Fed Chairman Jerome Powell will get a talking to over the next couple of days because he committed the crime of being honest. He was asked about Biden’s contention that the invasion of Ukraine was responsible for inflation. Powell commented that inflation began well before the invasion. Trump handed Biden an inflation rate of 12.4% on inauguration day and Biden ran that up to 7% before the invasion. Inflation has increased by just 1.6% since then.
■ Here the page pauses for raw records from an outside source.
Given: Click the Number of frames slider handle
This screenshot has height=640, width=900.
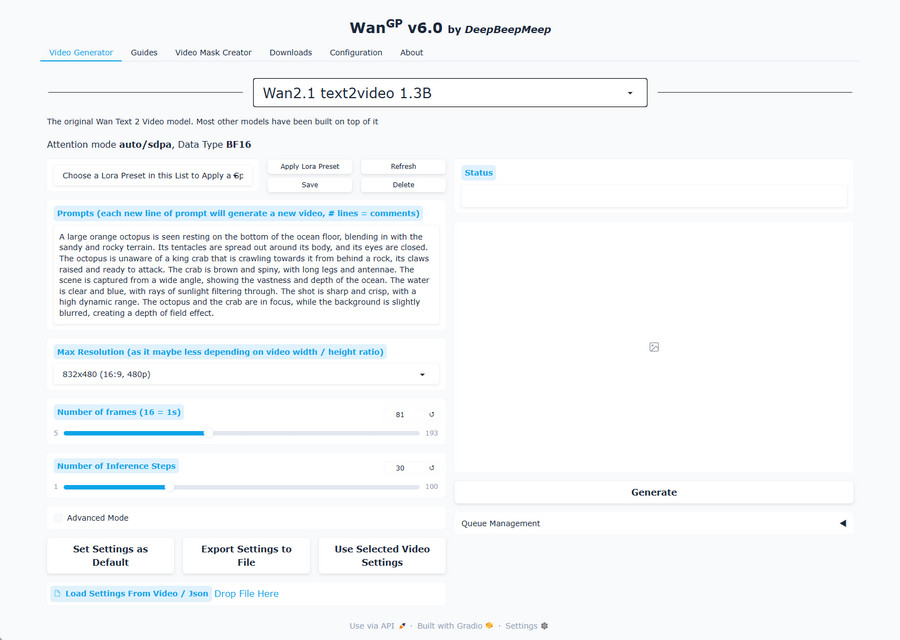Looking at the screenshot, I should 207,433.
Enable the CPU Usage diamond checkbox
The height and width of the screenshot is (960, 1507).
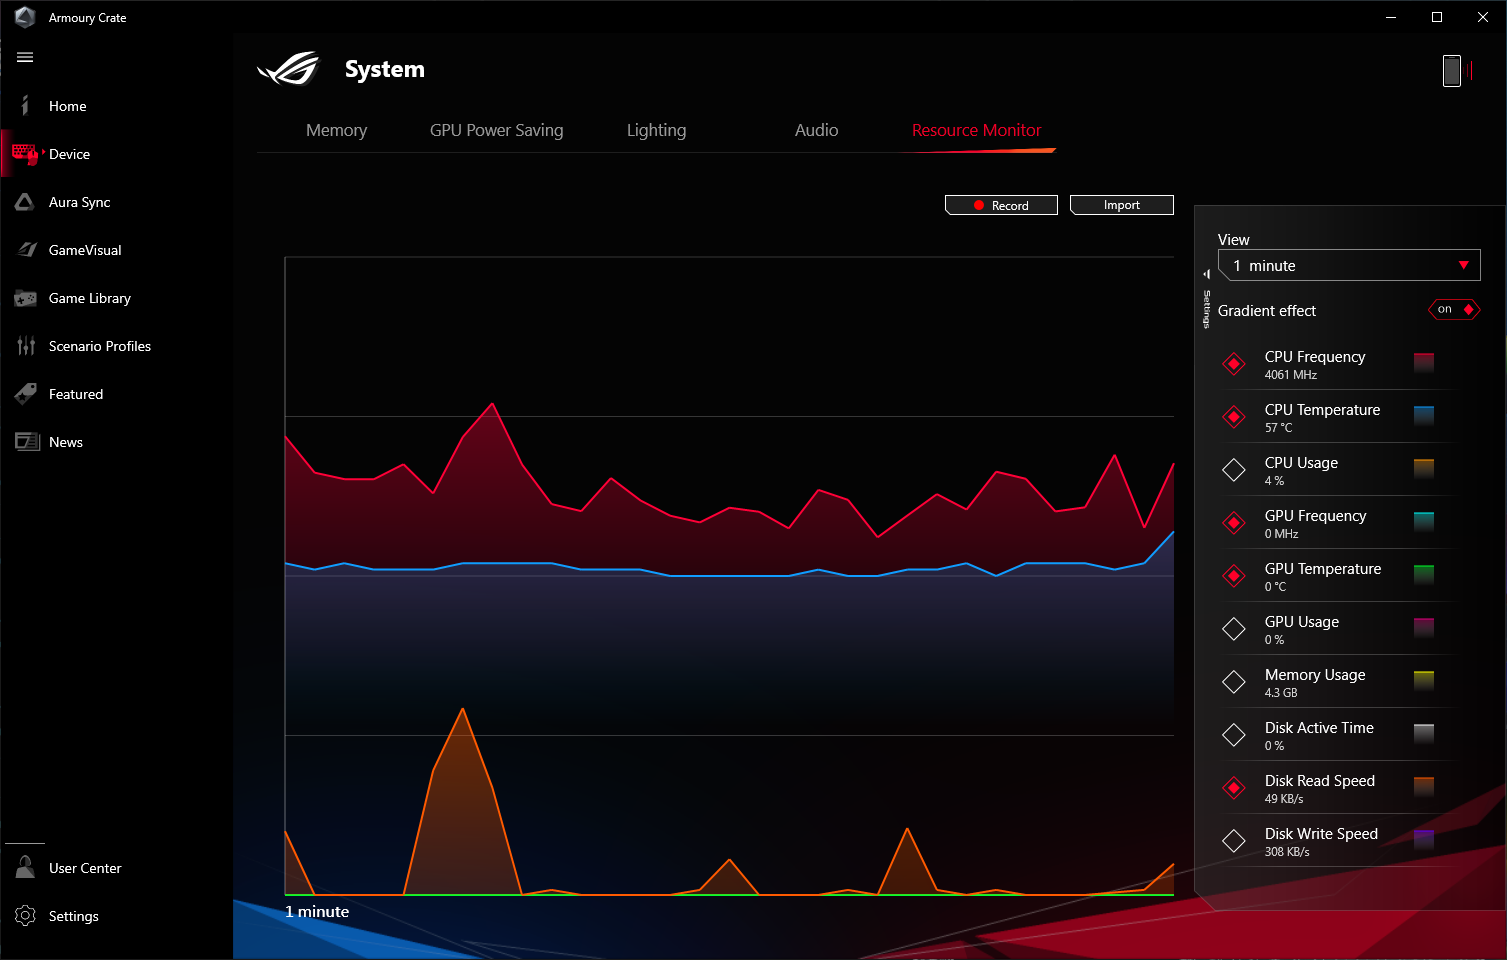(x=1234, y=470)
On Monday, Biden claimed, that the Ukraine war was “the biggest single driver of inflation.” An obvious lie. And even at a 1.6% increase, not all of that was from the invasion since inflation was increasing every month under Biden before the invasion. While Powell testified before the Senate Banking Committee, he was asked by Sen Bill Hagerty:
“I realize there are a number of factors that play a role in the historic inflation that we’re experiencing: supply chain disruptions, regulations that constrain supply, we’ve got rising inflation expectations and excessive fiscal spending, But the problem hasn’t sprung out of nowhere. In January of 2021, inflation was at 1.4%. By December of 2021, it had risen to 7% — a fivefold increase. Now, since the war in Ukraine began in late February, the rate of inflation has risen incrementally another 1.6% to a current level of 8.6%. So again, from 7% to 8.6%.
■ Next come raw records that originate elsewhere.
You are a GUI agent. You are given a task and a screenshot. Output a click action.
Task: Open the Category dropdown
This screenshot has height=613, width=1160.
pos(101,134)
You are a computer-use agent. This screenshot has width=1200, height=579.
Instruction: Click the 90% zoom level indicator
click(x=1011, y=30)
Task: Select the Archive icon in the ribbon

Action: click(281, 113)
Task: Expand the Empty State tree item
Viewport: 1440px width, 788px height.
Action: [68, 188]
“Given how inflation has escalated over the past 18 months, would you say that the war in Ukraine is the primary driver of inflation in America?”
Powell replied:
“No, inflation was high before, certainly before the war in Ukraine broke out.”
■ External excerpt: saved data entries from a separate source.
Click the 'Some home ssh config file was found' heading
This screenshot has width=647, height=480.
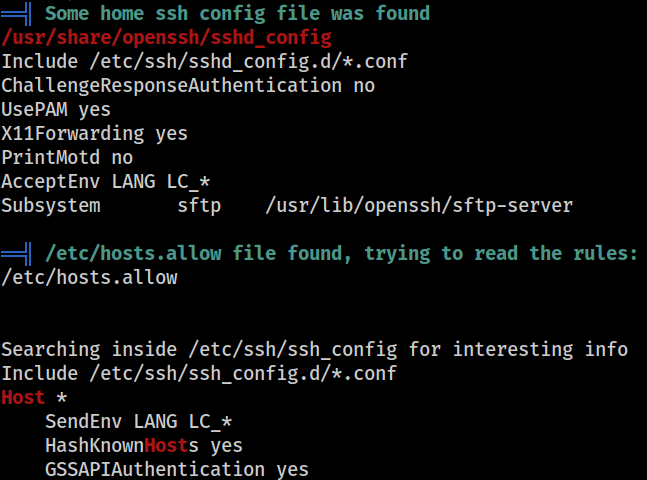[237, 14]
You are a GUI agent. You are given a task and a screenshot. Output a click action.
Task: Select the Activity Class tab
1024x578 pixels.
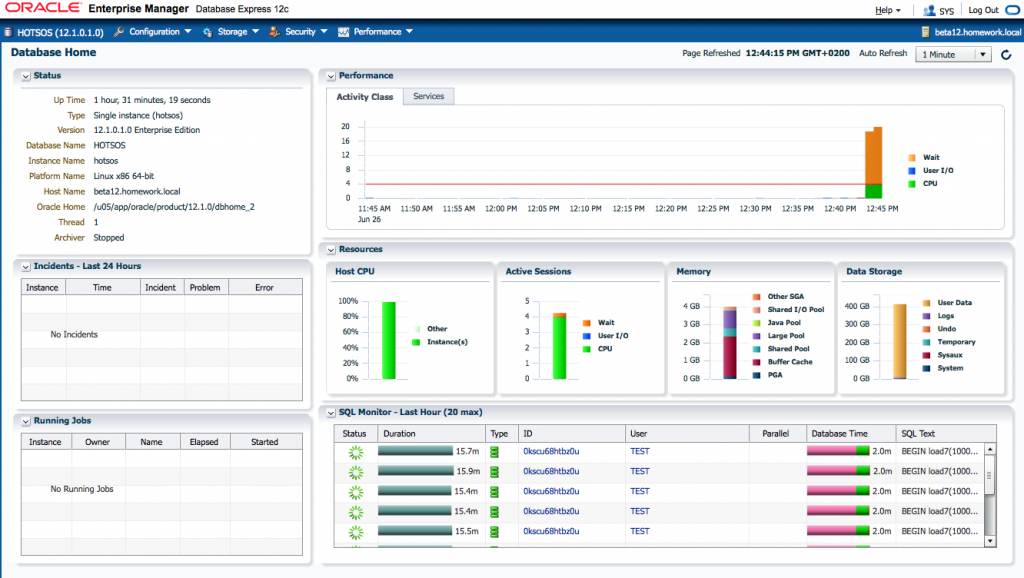pos(365,97)
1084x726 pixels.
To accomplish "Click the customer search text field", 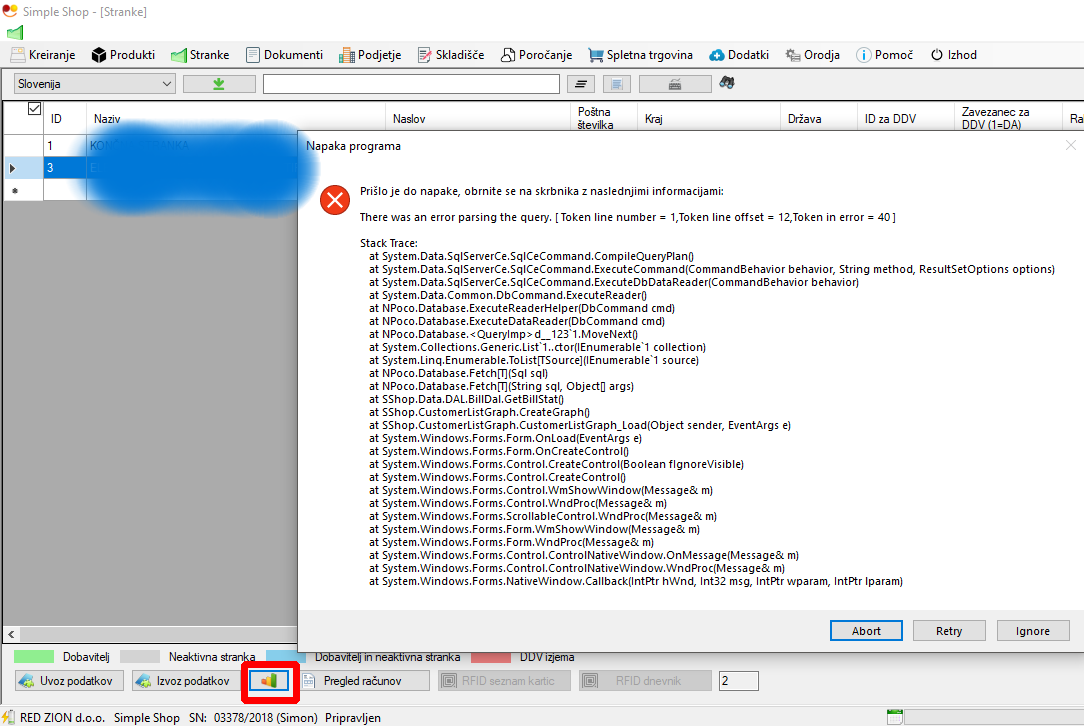I will click(410, 84).
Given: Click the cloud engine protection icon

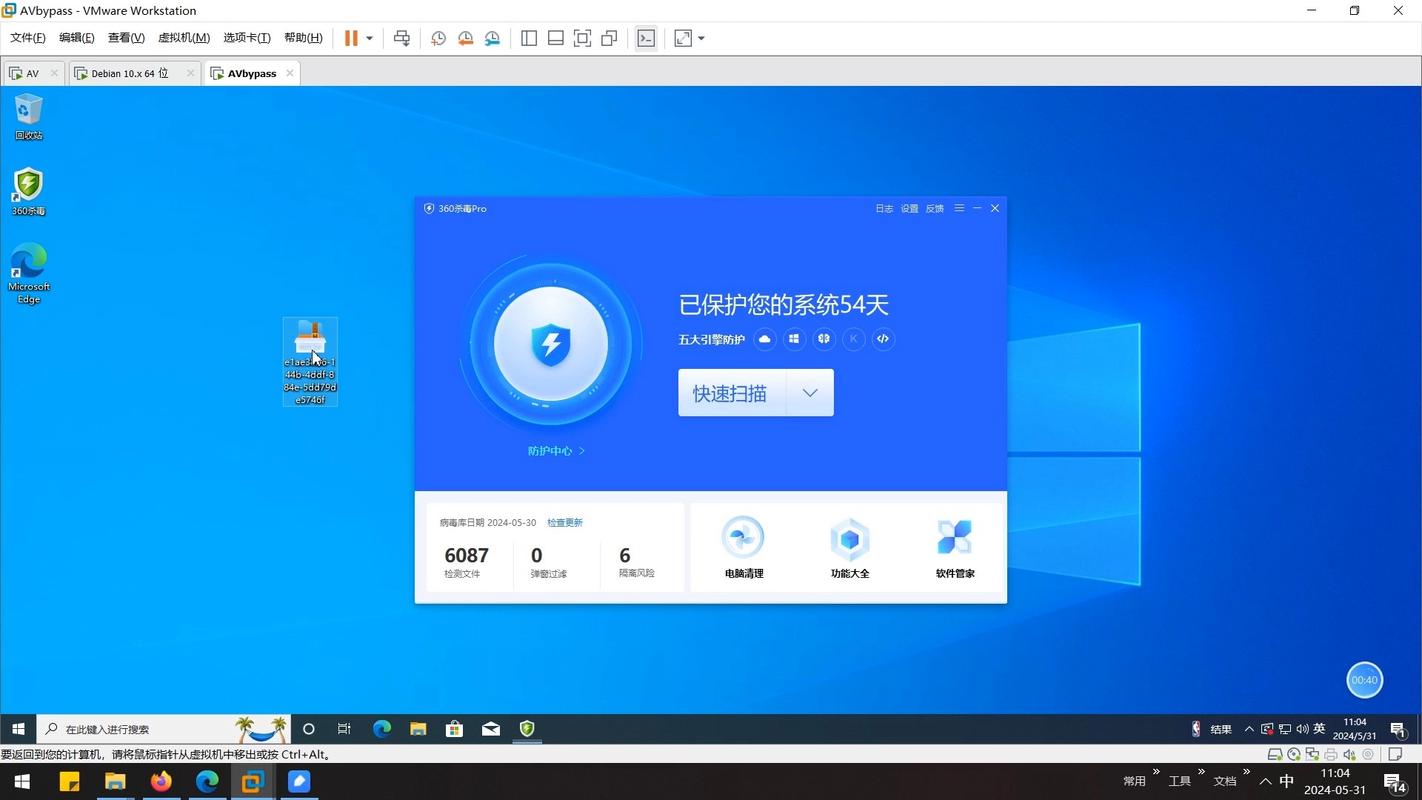Looking at the screenshot, I should coord(765,339).

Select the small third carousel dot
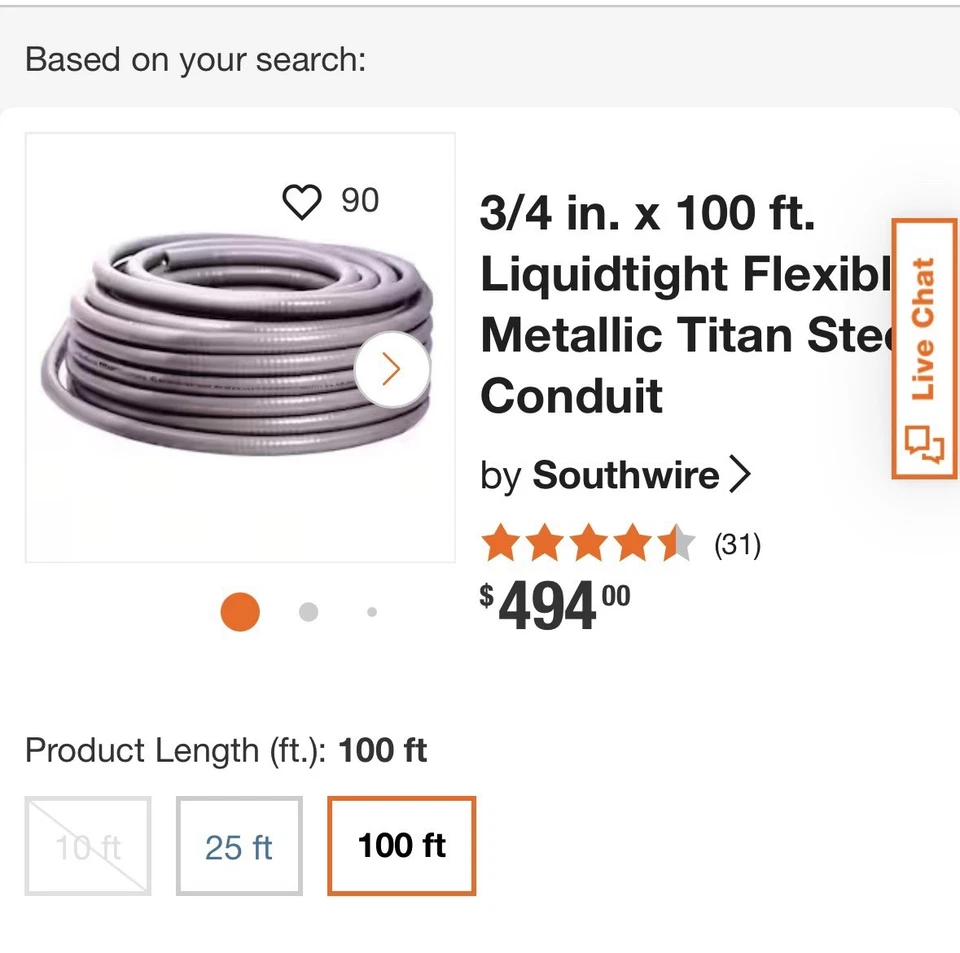coord(372,612)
Former Treasury Secretary Larry Summers, on the other hand, believes a recession is all but guaranteed, precisely because of the Fed raising interest rates.
“Look, nothing is certain, and all economic forecasts have uncertainty,” Summers said Sunday on NBC. “My best guess is that a recession is ahead.
“I base that on the fact that we haven’t had a situation like the present with inflation above 4% and unemployment beyond 4% without a recession following within a year or two,” he explained. “And so I think the likelihood is that in order to do what’s necessary to stop inflation the Fed is going to raise interest rates enough that the economy will slip into a recession.”